Apologies for my brief absence. I am still pregnant with three busy boys, and have reached the Uncomfortable Place. My back, hips, legs are truly feeling the effects of the extra weight and the curvature of my spine while this body tries to support 11-ish pounds of baby. I am extremely grateful to be carrying these boys around, so I will gladly reside in the Uncomfortable Place for another 15 days. That is right, just 15 days (unless the boys conspire to exit the cozy womb earlier)!
I was fairly convinced that Dr. P would be admitting me to the hospital for the duration on Thursday, after Monday showed a shorter cervix and positive fFN. That cervix never fails to astound me. It grew again. Just a touch, but there is no further shortening or funneling. The babies did amazingly well on an NST (my first one ever) and had appropriate accelerations and no decelerations (in their heart rates) which is a good indicator of placental function and their handling of stress. They also rocked their BPP's! Baby B was sleeping and did not want to show off his breathing during the scan so I had to roll onto my right side to smoosh him to wake him up. After that he was annoyed enough to start breathing for us.
Dr. P said she thinks maybe the positive fFN was a result of my increased activity, and does not think I will go into labor until my C-section on the 26th of October! Which I would like to point out again is a mere 15 days or just less than 400 hours away. She said to stop worrying about being admitted: if I was in unstoppable labor now, she thinks our babies would still be quite healthy!
On Monday I will have another NST and a quick ultrasound, followed by a full-growth on Thursday to see how big our boys have grown. Then the following week, I have another NST on Monday and Dopplers on Friday. Then it is just the weekend, and the boys' birthday! Again, if they change their mind and want to come earlier, being past 32 weeks (which I am tomorrow) is a good place for triplets to be. I had a repeat dose of steroids for their lungs, one administered by my mom. Add another talent to Grammma's list of gifts: excellent intramuscular injection giver! I am not as worried as I once was about complications related to prematurity after seeing how well 32+ weekers usually do, so if they come sooner, it won't be as scary as it would've been a couple weeks ago.
I would, however, love to be sedated or heavily drugged until their arrival date. The worry I feel is also part of the Uncomfortable Place.
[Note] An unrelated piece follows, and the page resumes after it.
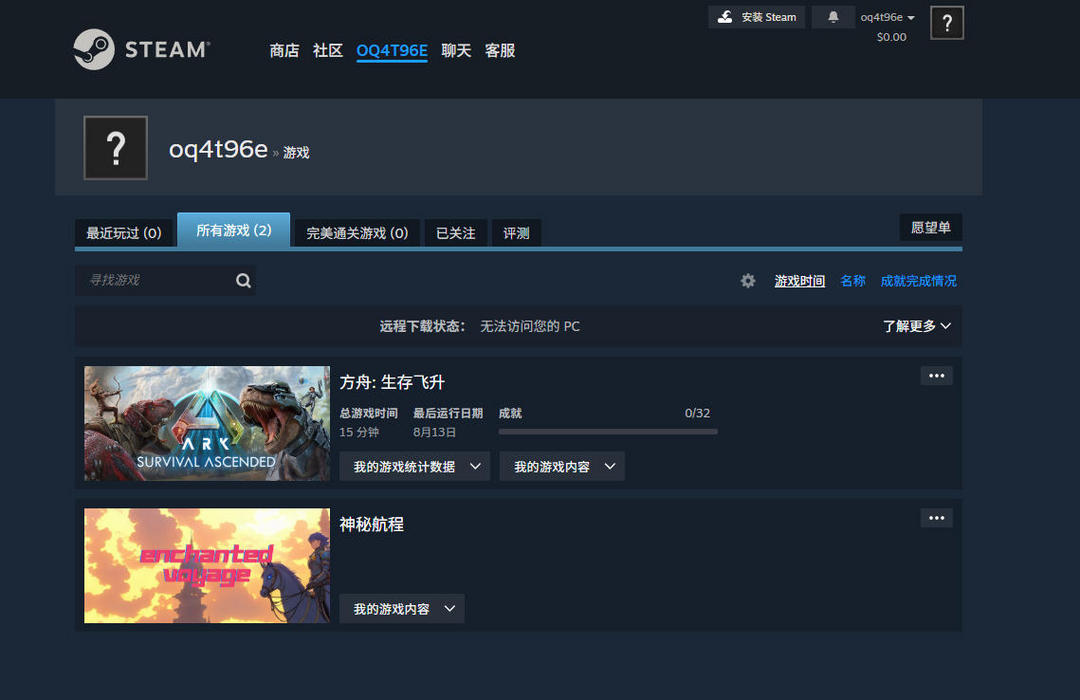Open notifications via the bell icon
Viewport: 1080px width, 700px height.
(833, 17)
Wemberly has been working overtime about all the "what if's" that could happen in the next 15 days. What if I make it this far with healthy boys and still, I do not get to keep them? What if I have to go through fertility treatments and a scary pregnancy again? I know this seems irrational to most of you, but after wanting something SO much for SO long, the end is quite terrifying.
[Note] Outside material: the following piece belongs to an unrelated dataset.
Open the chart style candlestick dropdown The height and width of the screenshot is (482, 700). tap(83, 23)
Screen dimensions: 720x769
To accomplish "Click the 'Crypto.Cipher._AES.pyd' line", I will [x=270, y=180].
I am already a parent and know I will continue to worry once they are born, but this is a different feeling entirely. I need to know they are here, they are alive and healthy before I can truly relax. I love to feel their movements and kicks and hiccups for now, but holding them, studying their noses and staring into their eyes is what we've been waiting for. To this Infertile, seeing is truly believing.